Reproduce the passage of the device nodes text from "The following sections" down to "access to them.", word for word.

EXTRACTED TEXT »
╔══
Device Nodes and Capabilities#
Currently, the NVIDIA kernel driver exposes its interfaces through a few system-wide device nodes. Each physical GPU
is represented by its own device node - for example, nvidia0, nvidia1 and so on. This is shown below for a 2-GPU system.
/dev
├── nvidiactl
├── nvidia-modeset
├── nvidia-uvm
├── nvidia-uvm-tools
├── nvidia-nvswitchctl
├── nvidia0
└── nvidia1
Starting with CUDA 11/R450, a new abstraction known as nvidia-capabilities has been introduced. The idea being that access
to a specific capability is required to perform certain actions through the driver. If a user has access to the capability,
the action will be carried out. If a user does not have access to the capability, the action will fail. The one exception
being if you are the root-user (or any user with CAP_SYS_ADMIN privileges). With CAP_SYS_ADMIN privileges, you
implicitly have access to all nvidia-capabilities.
For example, the mig-config capability allows one to create and destroy MIG instances on any MIG-capable GPU (for example,
the A100 GPU). Without this capability, all attempts to create or destroy a MIG instance will fail. Likewise, the fabric-mgmt
capability allows one to run the Fabric Manager as a non-root but privileged daemon. Without this capability, all attempts
to launch the Fabric Manager as a non-root user will fail.
The following sections walk through the system level interface for managing these new nvidia-capabilities, including the
steps necessary to grant and revoke access to them.
╚══
EXCERPTED DATA »
╔══
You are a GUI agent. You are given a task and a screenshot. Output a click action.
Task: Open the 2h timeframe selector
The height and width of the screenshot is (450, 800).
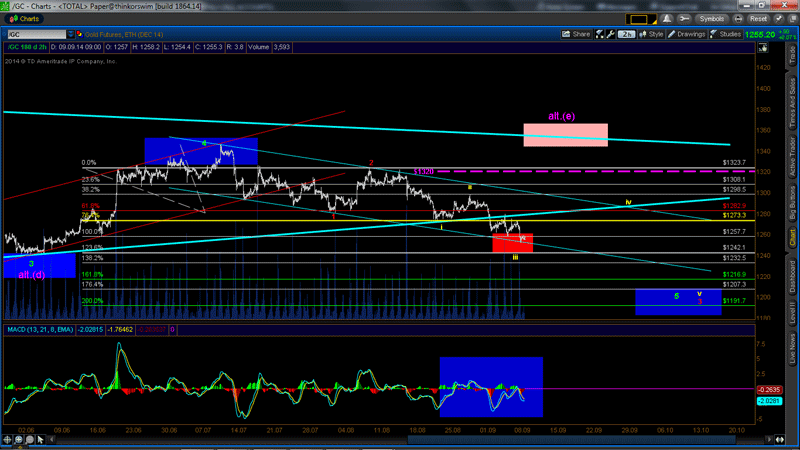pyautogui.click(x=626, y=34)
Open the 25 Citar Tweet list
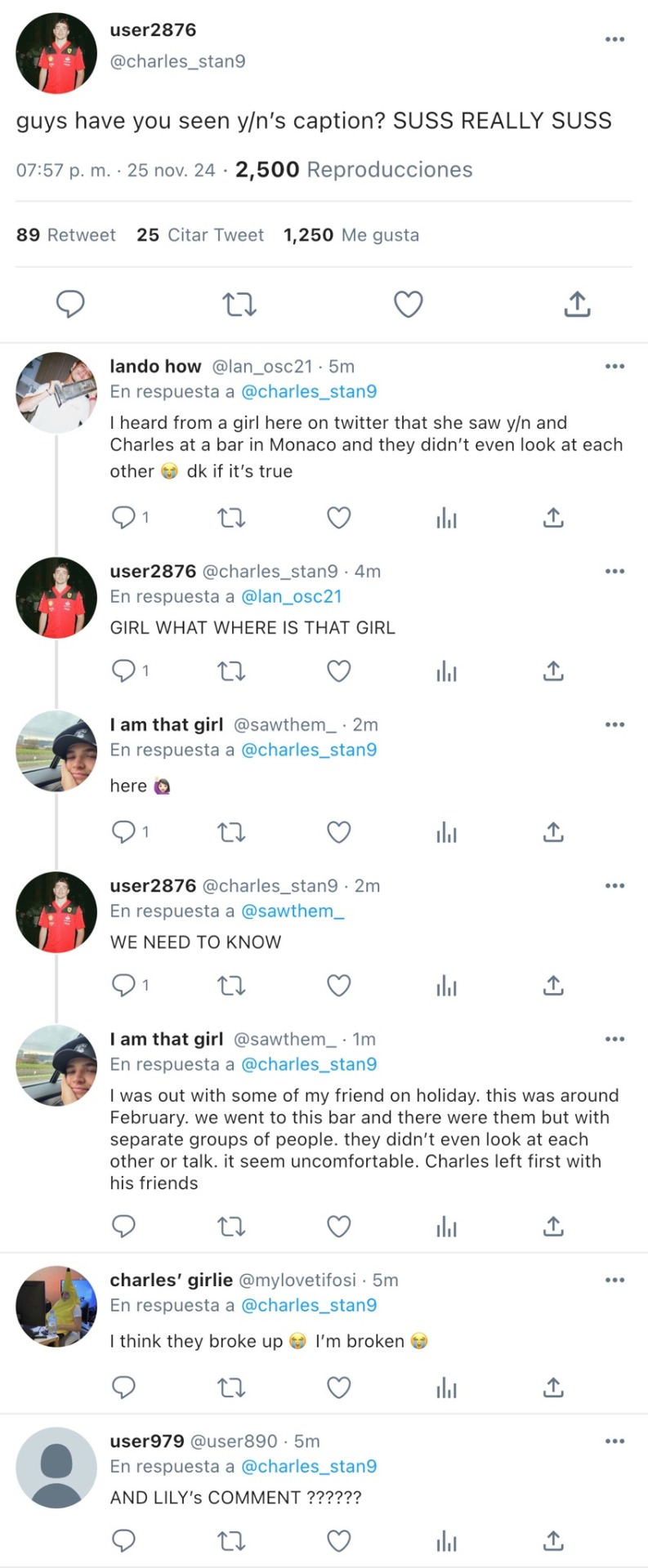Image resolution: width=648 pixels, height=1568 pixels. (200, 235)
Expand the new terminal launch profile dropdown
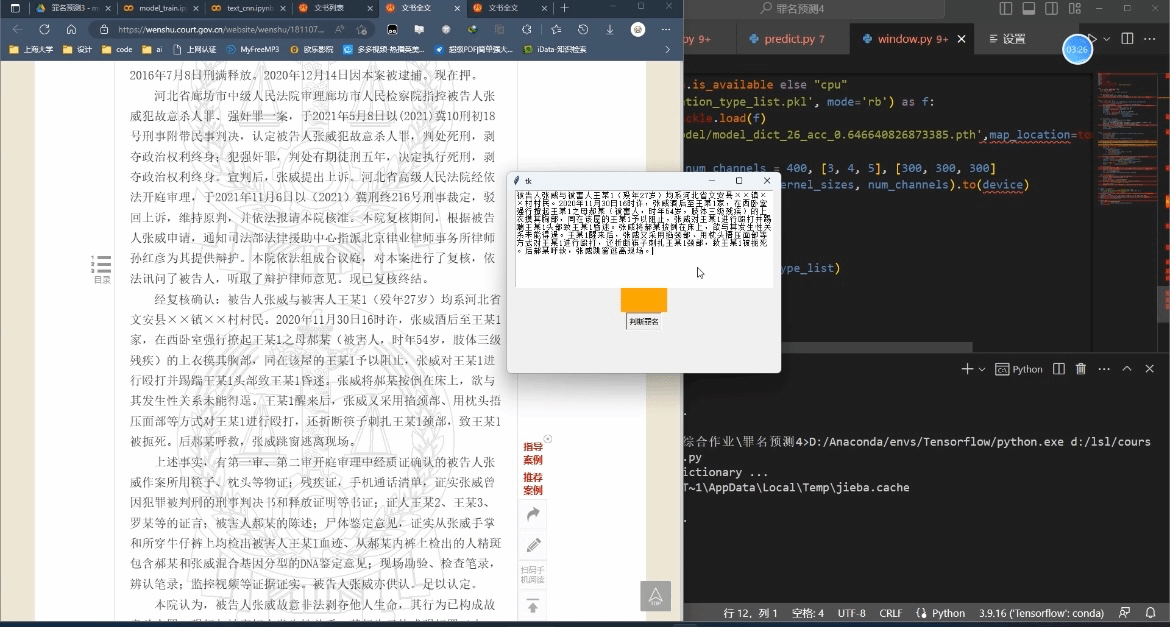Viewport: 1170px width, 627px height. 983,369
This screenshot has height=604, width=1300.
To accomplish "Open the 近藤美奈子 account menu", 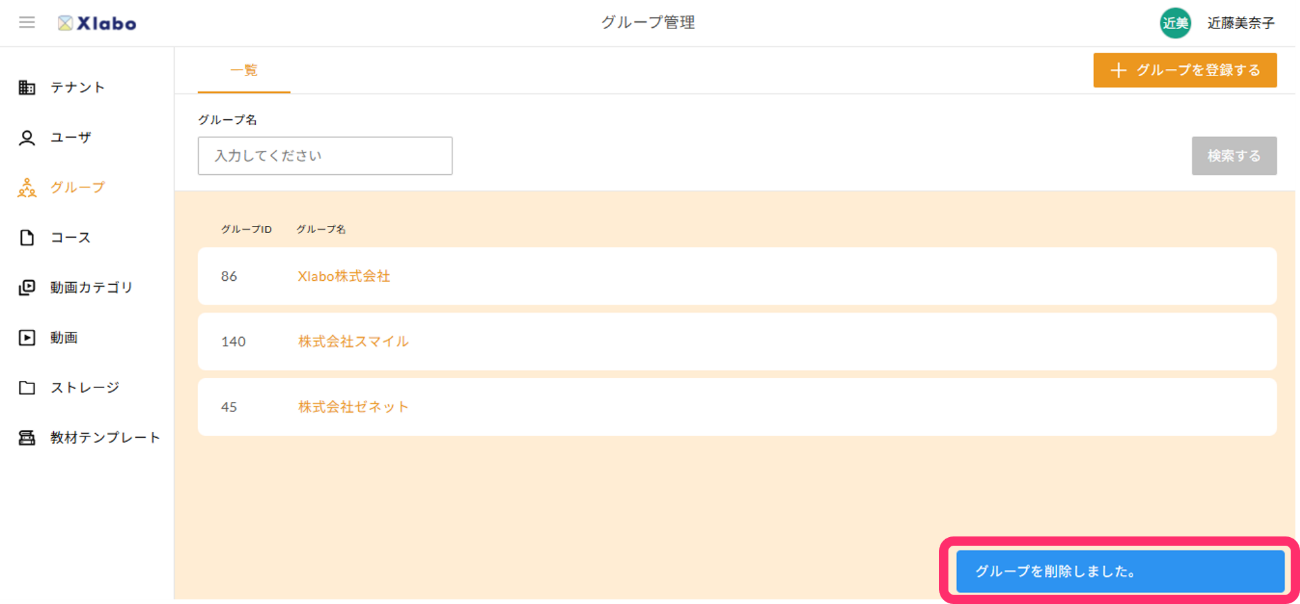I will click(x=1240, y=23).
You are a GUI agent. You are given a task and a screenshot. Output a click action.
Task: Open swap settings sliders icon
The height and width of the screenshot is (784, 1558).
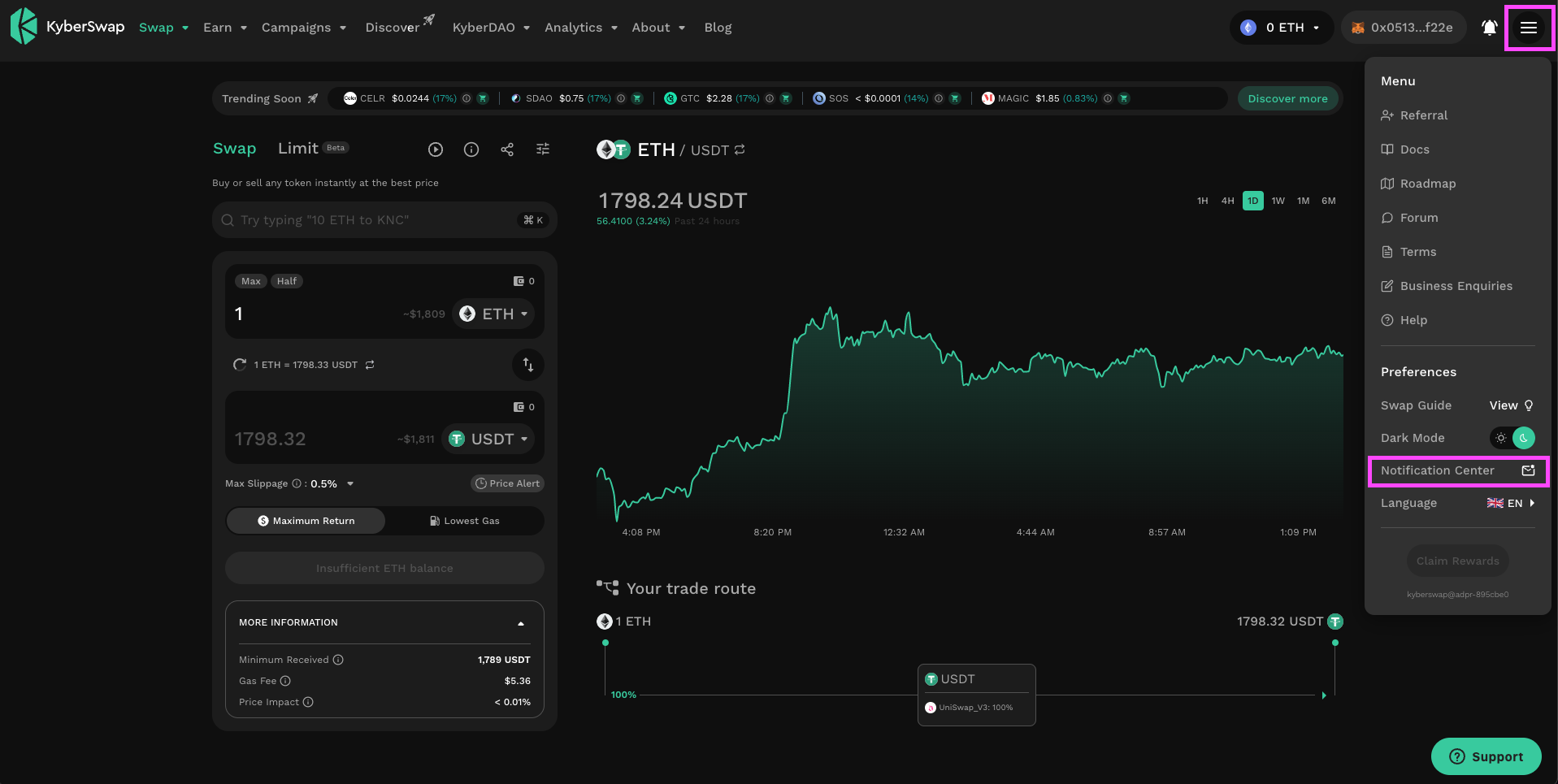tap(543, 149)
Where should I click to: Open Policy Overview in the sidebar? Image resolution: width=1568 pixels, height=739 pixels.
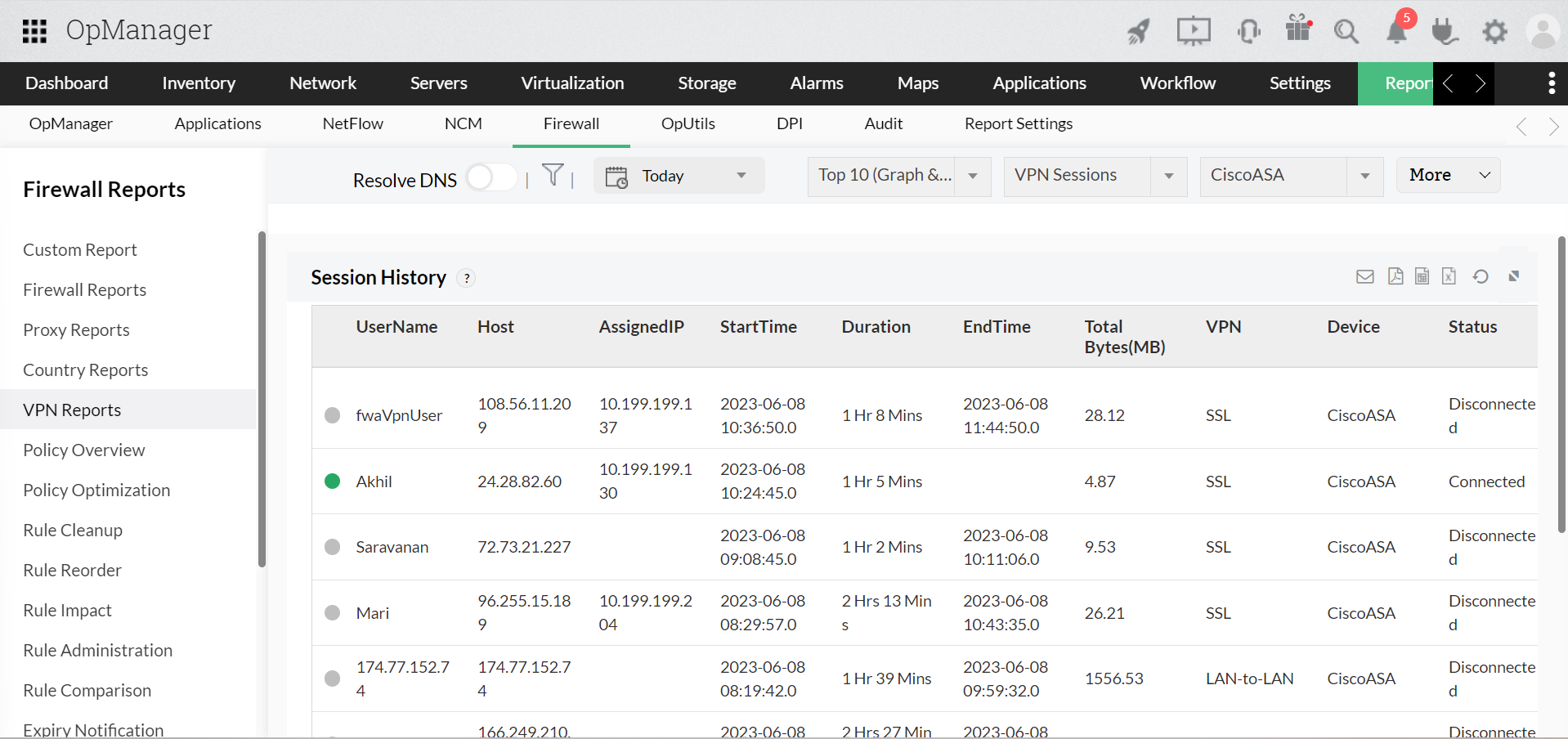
╚══
SOLVED PROBLEM »
The following sections walk through the system level interface for managing these new nvidia-capabilities, including the
steps necessary to grant and revoke access to them.